Unerlässlich ist zudem, Angehörige der Gesundheitsberufe stärker für digitale Lösungen zu sensibilisieren. Denn nur wenn Ärzte wissen, wie Gesundheitstechnologie funktioniert, lässt sie sich angemessen anwenden und unter Umständen auch auf Rezept verschreiben. Es ist also nicht verwunderlich, dass die Studie annimmt, dass Berufsverbände und medizinischen Fachgesellschaften eine Schlüsselrolle bei der Aufklärung und Beratung spielen könnten.

Wichtig ist aber auch, dass sich Innovatoren bewusst werden, wie wichtig die zügige Evidenzgenerierung und die damit beschleunigte Produktentwicklung sind. Öffentliche Stellen und Aufsichtsbehörden sollten die Verwendung echter Evidenz in Entscheidungsprozessen formal festhalten.
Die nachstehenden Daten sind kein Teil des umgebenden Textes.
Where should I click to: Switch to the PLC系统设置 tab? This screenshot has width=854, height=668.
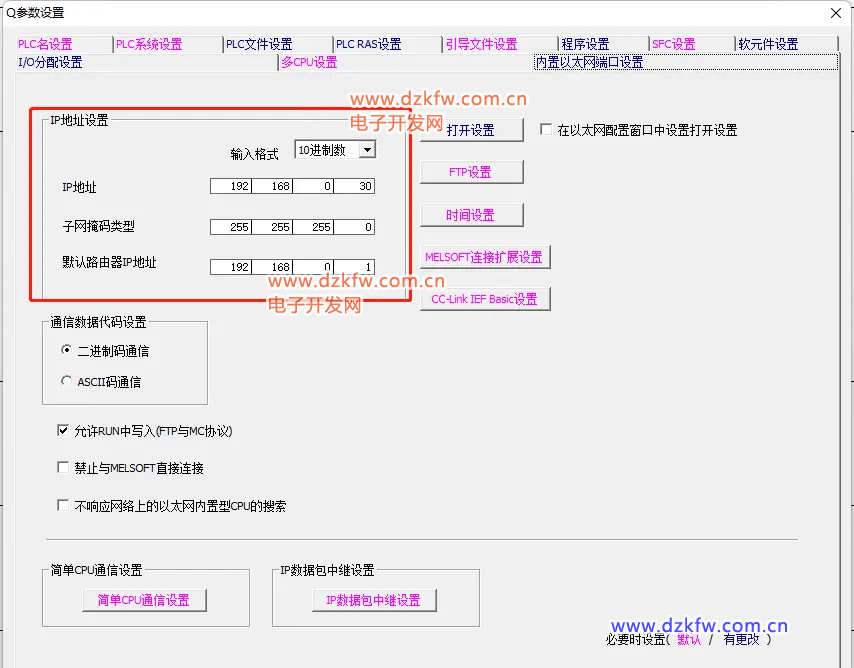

Zudem sind klare Hinweise nötig, wie Evidenz zur Unterstützung von Entscheidungen genutzt werden kann.

Zuletzt hebt die Studie die Notwendigkeit hervor, klare Erstattungspfade für digitale Gesundheitslösungen festzulegen. Begleitende Leitlinien, die festlegen, welche Nachweise für die Aufnahme in die Verfahrensliste erforderlich sind, schaffen Eindeutigkeit und Klarheit.